It is probably safe to presume that nobody came away impressed by the starting offensive line for the Pittsburgh Steelers following their performance against the Washington Redskins in the second preseason game. From the easy swim move used to beat center Maurkice Pouncey for a sack to the multiple penalties negating third down conversions, there were not a lot of positives to take away from the unit’s performance as a whole.

I tend to be an optimistic person in general, though, and although still not encouraging, I do feel a bit better about the offensive line’s performance after being able to re-watch the game. I see no reason that they will not be able to rebound and perform well tonight.

In the meantime, however, I would like to take a look specifically at right tackle Marcus Gilbert, who has been under fire over the past season plus, whether it was falling on players or not playing with passion, whatever the slight of the day might be.

Like the rest of the line, Gilbert had his down moments throughout the game. He was not aggressive in chopping down linebacker Ryan Kerrigan on the pick six when he knew, presumably, that a quick pass was called, allowing Kerrigan to elevate and make an excellent play in snagging the ball and returning it for a touchdown.

Realistically, however, there were three elements of that play, and Gilbert was the least significant, as he neither threw nor caught the pass. Additionally, he was later beaten to the edge by Kerrigan, who was quick enough to penetrate the pocket and bat the ball out of Bruce Gradkowski’s hand. But more on that later.

The starting offensive line played throughout the first half.

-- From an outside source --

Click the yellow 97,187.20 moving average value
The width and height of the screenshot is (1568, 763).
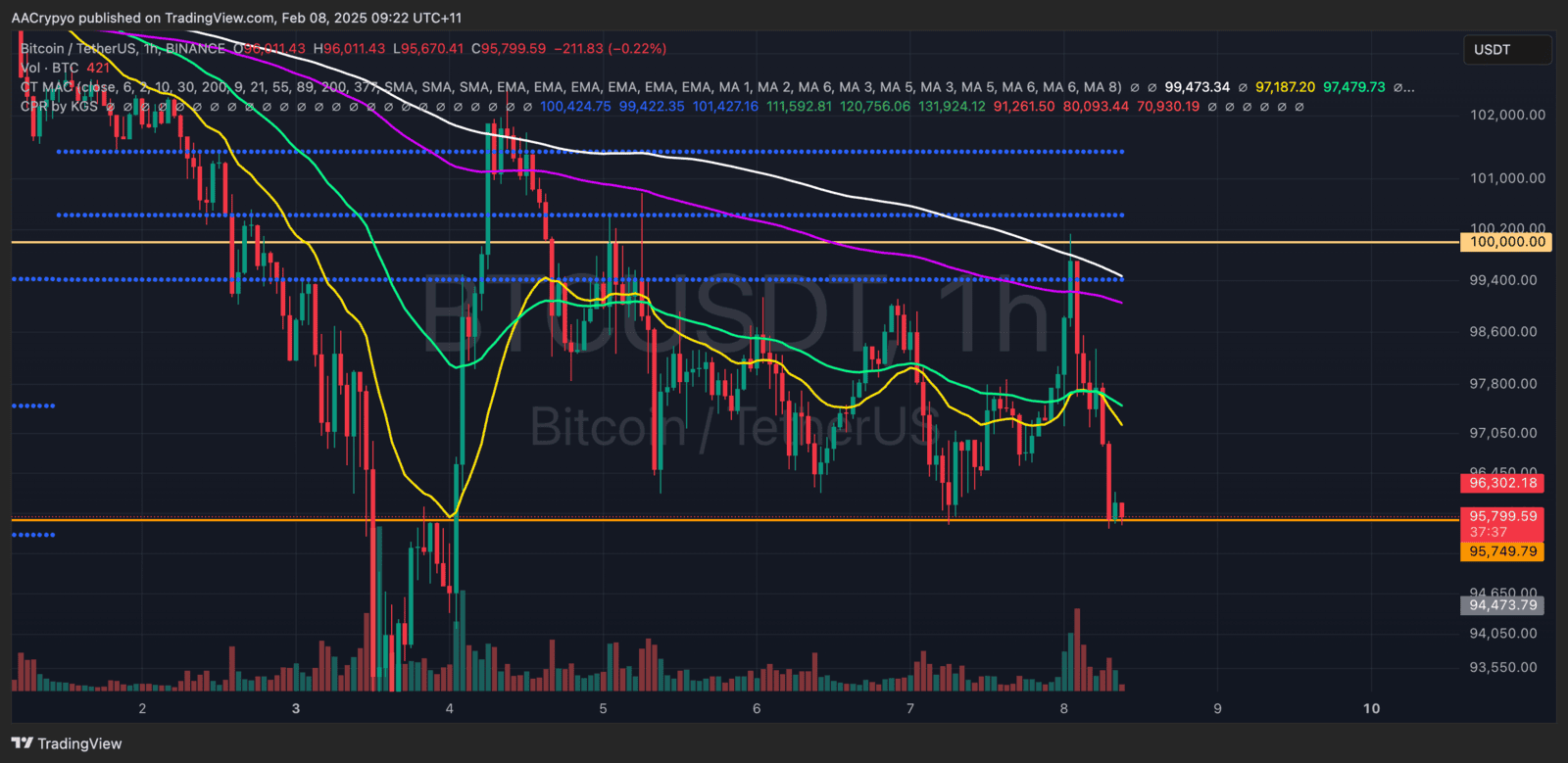coord(1285,87)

They did not get off to much of a great start on Le’Veon Bell’s single drive, though reviewing the tape, it is clear that Gilbert had little to do with Bell rushing for just nine yards on four carries. On the third snap, for example, which went for no gain, he had defensive end Kedric Golston under full control and showed a willingness to play through the whistle that many have suggested that he lacks.

On the first play of the second drive, he helped David Paulson and Jerricho Cotchery collapse the left side of the defense, leaving Jonathan Dwyer with an easy path to a double-digit gain. Unfortunately, on the next play, he collided with an unawares Dwyer, who seemed unsure of whether or not he was in pass protection or was a release valve. On the play, Pouncey was beaten for a sack right up the middle by nose tackle Barry Cofield, but given his eyes and his position on the field, Dwyer likely would have been in no position to pick him up anyway. The next play was the pick-six.

Gilbert got right back after it on the next play, however. On first down, he started on a double-team block with David DeCastro on Cofield and then peeled off to wall off linebacker London Fletcher at the second level. Unfortunately, DeCastro was unable to sustain his block on the nose tackle, who easily made the tackle on Dwyer after a three-yard gain.

Steelers Redskins Marcus Gilbert animated gif

Two plays later, he was rushed by linebacker Brandon Jenkins, who initially had the leverage. However, he soon firmed up and anchored himself, firmly holding off the linebacker as Ben Roethlisberger delivered the first down pass to Emmanuel Sanders. The only problem is that the pass was negated by an illegal formation penalty on Mike Adams over at left tackle. Adams was tossed aside on the next play by Daryl Tapp for a four-yard loss to force a punt.

Late in the first quarter, Gilbert showed good pass protection against Kerrigan, giving Roethlisberger enough time to hit Antonio Brown for a 20-yard pass. On the next play, though, he was beaten by Golston, who fought with Gilbert down the line to the left, ultimately making the primary tackle on the ball carrier. Although Dwyer still netted five yards on the first-down run, this type of play is one area that could use improvement from Gilbert in the run game, which occurred multiple times during this game alone, that could help turn those five-yard gains into 25-yard gains.

Steelers Redskins Marcus Gilbert animated gif

On the very next play, however, he helped make the big gainer to Paulson possible by quickly picking up the blitzing linebacker after the defensive line shifted to the offensive left side, leaving Gilbert looking for somebody to block as fullback Will Johnson picked up a rushing Ryan Kerrigan. Gilbert was initially heading to his left to assist DeCastro before picking up Fletcher coming in on the blitz.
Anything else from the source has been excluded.